> EXERCISE BRIEF:
Reproduce the passage on Georgia O'Keeffe and Abiquiu, New Mexico, word for word.

The small hamlet of Abiquiu New Mexico would go virtually unnoticed if not for Georgia O’Keeffe. She literally put the place on the map. The iconic American modernist first visited Ghost Ranch, north of the village of Abiquiu New Mexico, in 1934. She spent at least part of the year at the ranch every year after that for the next five decades. She found a derelict house in the village and tried for years to buy the home from its owners, the Santa Fe Archdiocese. They finally agreed in 1945. The restoration, done under the supervision of her friend Maria Chabot, took about four years. O’Keeffe moved there permanently in 1949 and split her time between her Abiquiu village home and Ghost Ranch.

> RECORDED DATA:

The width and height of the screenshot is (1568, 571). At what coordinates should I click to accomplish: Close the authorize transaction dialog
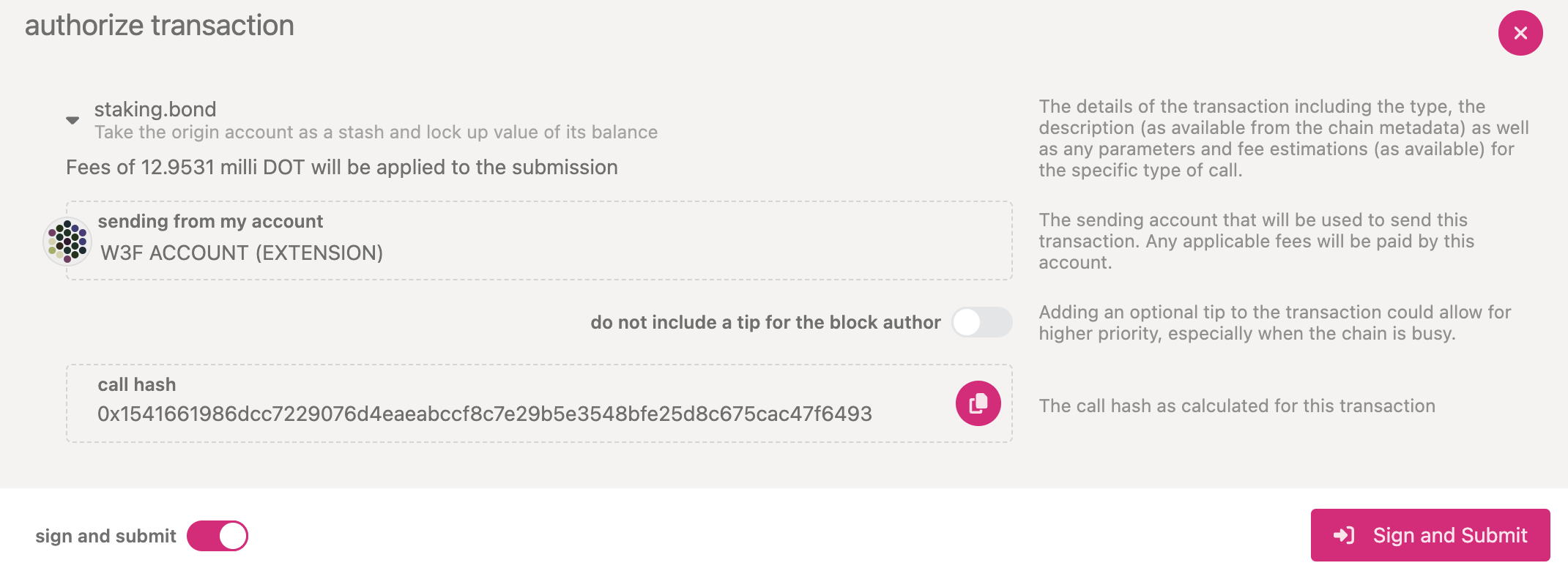pyautogui.click(x=1520, y=33)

> EXPECTED ANSWER:
The small hamlet of Abiquiu New Mexico would go virtually unnoticed if not for Georgia O’Keeffe. She literally put the place on the map. The iconic American modernist first visited Ghost Ranch, north of the village of Abiquiu New Mexico, in 1934. She spent at least part of the year at the ranch every year after that for the next five decades. She found a derelict house in the village and tried for years to buy the home from its owners, the Santa Fe Archdiocese. They finally agreed in 1945. The restoration, done under the supervision of her friend Maria Chabot, took about four years. O’Keeffe moved there permanently in 1949 and split her time between her Abiquiu village home and Ghost Ranch.